The study showed that the abnormal expression of a particular receptor-adenosine A2A, a target for caffeine-in the brain of rats induces an aging-like profile: namely, memory impairments linked to the loss of stress controlling mechanisms.
References:
Fujimaki, M., Saiki, S., Li, Y., Kaga, N., Taka, H., Hatano, T., … & Koinuma, T. (2018). Serum caffeine and metabolites are reliable biomarkers of early Parkinson disease. Neurology, 10-1212.
Murphy, K. R., Park, J. H., Huber, R., & William, W. J. (2017). Simultaneous measurement of sleep and feeding in individual Drosophila. nature protocols, 12(11), 2355.
Wikoff, D., Welsh, B. T., Henderson, R., Brorby, G. P., Britt, J., Myers, E., … & Tenenbein, M. (2017). Systematic review of the potential adverse effects of caffeine consumption in healthy adults, pregnant women, adolescents, and children. Food and chemical toxicology: an international journal published for the British Industrial Biological Research Association.
Teng, R. J., Jing, X., Michalkiewicz, T., Afolayan, A. J., Wu, T. J., & Konduri, G. G. (2017). Attenuation of endoplasmic reticulum stress by caffeine ameliorates hyperoxia-induced lung injury. American Journal of Physiology-Lung Cellular and Molecular Physiology, 312(5), L586-L598.
Ali, Y. O., Bradley, G., & Lu, H. C. (2017). Screening with an NMNAT2-MSD platform identifies small molecules that modulate NMNAT2 levels in cortical neurons. Scientific reports, 7, 43846.
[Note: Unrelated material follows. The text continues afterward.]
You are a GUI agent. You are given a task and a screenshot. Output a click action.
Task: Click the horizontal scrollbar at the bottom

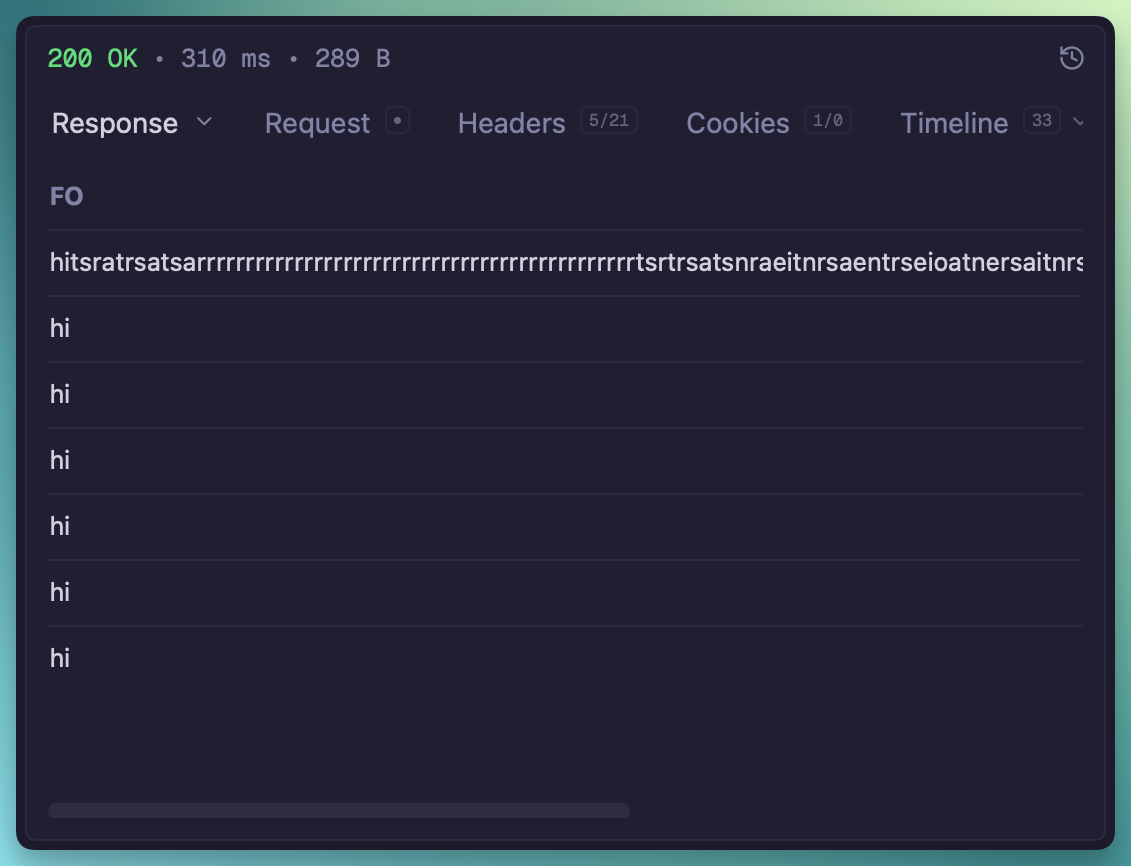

Hambrecht-Wiedbusch, V. S., Gabel, M., Liu, L. J., Imperial, J. P., Colmenero, A. V., & Vanini, G. (2017). Preemptive caffeine administration blocks the increase in postoperative pain caused by previous sleep loss in the rat: a potential role for preoptic adenosine A2A receptors in sleep–pain interactions. Sleep, 40(9).
Kakish, J., Allen, K. J., Harkness, T. A., Krol, E. S., & Lee, J. S. (2016). Novel dimer compounds that bind α-synuclein can rescue cell growth in a yeast model overexpressing α-Synuclein. A possible prevention strategy for Parkinson’s disease. ACS chemical neuroscience, 7(12), 1671-1680.
Batalha, V. L., Ferreira, D. G., Coelho, J. E., Valadas, J. S., Gomes, R., Temido-Ferreira, M., … & Hamdane, M. (2016). The caffeine-binding adenosine A 2A receptor induces age-like HPA-axis dysfunction by targeting glucocorticoid receptor function. Scientific reports, 6, 31493.